Here is a real winner, and particularly welcome coming on the heels of the
splendid compilation in The British Music Collection
(Decca
468 804-2), which also includes Five Distances (played
by Ensemble InterContemporain) together with works for larger chamber ensembles
and orchestras. The Galliards need fear no comparison, and theirs is a cunningly
organised programme of smaller scale pieces by Harrison Birtwistle (b.1934),
a few of which might otherwise never have been recorded. Their generous selection
covers a broad range of instrumentation, influences and structure.

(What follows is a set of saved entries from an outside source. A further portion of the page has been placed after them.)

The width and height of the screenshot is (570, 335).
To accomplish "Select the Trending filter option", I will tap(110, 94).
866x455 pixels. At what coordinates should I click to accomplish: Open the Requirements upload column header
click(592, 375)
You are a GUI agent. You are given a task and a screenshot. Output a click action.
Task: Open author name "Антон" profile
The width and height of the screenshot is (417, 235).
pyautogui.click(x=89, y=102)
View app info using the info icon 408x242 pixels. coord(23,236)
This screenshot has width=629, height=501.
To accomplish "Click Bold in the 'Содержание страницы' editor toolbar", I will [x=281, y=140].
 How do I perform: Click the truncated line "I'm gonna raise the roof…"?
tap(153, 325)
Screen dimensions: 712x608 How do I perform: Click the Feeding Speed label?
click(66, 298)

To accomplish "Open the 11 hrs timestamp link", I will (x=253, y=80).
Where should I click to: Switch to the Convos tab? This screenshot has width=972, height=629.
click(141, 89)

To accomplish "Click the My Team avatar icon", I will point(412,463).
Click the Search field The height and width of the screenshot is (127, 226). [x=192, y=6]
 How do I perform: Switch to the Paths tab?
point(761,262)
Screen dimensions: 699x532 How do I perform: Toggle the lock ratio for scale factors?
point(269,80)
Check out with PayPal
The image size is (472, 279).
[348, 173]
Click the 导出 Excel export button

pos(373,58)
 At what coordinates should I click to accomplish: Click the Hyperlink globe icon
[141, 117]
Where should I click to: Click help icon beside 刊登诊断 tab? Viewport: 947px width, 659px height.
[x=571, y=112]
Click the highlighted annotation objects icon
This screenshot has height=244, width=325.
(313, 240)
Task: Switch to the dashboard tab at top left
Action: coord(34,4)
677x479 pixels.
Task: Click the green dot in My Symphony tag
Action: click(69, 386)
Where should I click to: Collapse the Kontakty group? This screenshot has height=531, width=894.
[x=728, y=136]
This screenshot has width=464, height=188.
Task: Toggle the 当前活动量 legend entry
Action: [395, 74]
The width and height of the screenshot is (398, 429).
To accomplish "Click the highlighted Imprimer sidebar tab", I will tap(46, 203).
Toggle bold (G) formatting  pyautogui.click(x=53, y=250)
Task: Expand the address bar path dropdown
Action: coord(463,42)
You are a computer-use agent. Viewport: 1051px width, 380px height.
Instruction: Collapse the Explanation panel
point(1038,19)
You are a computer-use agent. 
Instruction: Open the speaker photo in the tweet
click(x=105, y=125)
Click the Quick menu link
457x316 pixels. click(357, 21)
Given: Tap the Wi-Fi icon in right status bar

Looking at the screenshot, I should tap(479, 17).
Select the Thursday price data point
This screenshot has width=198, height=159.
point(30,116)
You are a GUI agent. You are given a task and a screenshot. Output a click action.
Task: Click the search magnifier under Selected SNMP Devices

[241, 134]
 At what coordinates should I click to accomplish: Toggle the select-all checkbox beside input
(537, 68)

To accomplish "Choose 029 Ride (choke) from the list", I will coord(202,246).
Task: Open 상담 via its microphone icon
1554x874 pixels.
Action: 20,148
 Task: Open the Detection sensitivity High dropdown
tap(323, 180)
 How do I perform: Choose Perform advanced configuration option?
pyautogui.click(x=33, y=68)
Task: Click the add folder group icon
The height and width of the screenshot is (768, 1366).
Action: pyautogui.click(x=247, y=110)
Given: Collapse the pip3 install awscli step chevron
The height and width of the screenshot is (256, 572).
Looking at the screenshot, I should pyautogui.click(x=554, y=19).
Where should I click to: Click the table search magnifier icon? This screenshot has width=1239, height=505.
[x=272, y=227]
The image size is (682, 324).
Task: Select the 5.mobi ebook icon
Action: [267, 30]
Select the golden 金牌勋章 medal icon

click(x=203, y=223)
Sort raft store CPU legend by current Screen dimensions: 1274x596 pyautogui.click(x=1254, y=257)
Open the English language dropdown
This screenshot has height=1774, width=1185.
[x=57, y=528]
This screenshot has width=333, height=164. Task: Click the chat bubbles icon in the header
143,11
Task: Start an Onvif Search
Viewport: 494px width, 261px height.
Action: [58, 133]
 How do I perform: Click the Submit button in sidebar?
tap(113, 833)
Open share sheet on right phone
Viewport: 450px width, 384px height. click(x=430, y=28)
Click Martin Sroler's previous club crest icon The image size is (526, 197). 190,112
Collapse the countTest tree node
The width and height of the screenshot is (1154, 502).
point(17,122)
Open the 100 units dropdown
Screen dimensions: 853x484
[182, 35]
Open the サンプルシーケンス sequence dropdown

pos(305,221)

The backbone is two substantial wind quintets, his early Refrains &
Choruses (1957) and the Five Distances (1992). Birtwistle stresses
the differences between the wind quintet instruments as contrasted with the
family of strings. Both are strong, quirky pieces, the first establishing
his individuality in a total serialist context (no mean feat that) and the
other much more recent. Perhaps all six of the difficult and austere Duets
for Storab (two flutes) should not be played straight through? Try the
experiment of interspersing some of them with the three versions of An
Interrupted Endless Melody, which can be given singly or as a set of
three pieces.
Some of this programme was given at a 1999 Prom
reviewed in Seen
& Heard, where you will find some exchanges from a characteristically
frosty radio interview with the composer. The Serpentine Gallery, with an
eye catching exhibition of Brigid Reilly to counterpoint the music, proved
then to be an unsuitable venue for this often strident music, and the difference
tones were really painful!
All is quite different in this CD production, recorded at a school in Reading
where everything is perfect. And Colin Anderson did far better in encouraging
Sir Harrison to expand by visiting his home in Wiltshire. His interview,
and editing of the booklet, are exemplary, and for those who can cope with
the technicalities, there are pertinent and lucid notes by the musicologist
Richard Whitehouse, a founder member of the Seen & Heard launch
team.
Richard Shaw (piano) makes an important contribution to the success of the
programme as a whole. He gives some quieter solos at just the right moments
(one of them composed for Birtwistle's son Adam, who contributes the very
striking cover portrait of his father) and in Linoi with Katherine
Spencer (clarinet), who is pictured on the back cover in a pose which reminds
us how we all used to sit on the floor at school! All the playing is immaculate.
It has been a pleasure to follow the progress of the Galliard Ensemble and
its members live
(e.g.http://www.musicweb-international.com/SandH/2001/June01/KathrynThomas.htm
) and on
CD
& since their PLG days, and this release should really put them on the
contemporary music international map.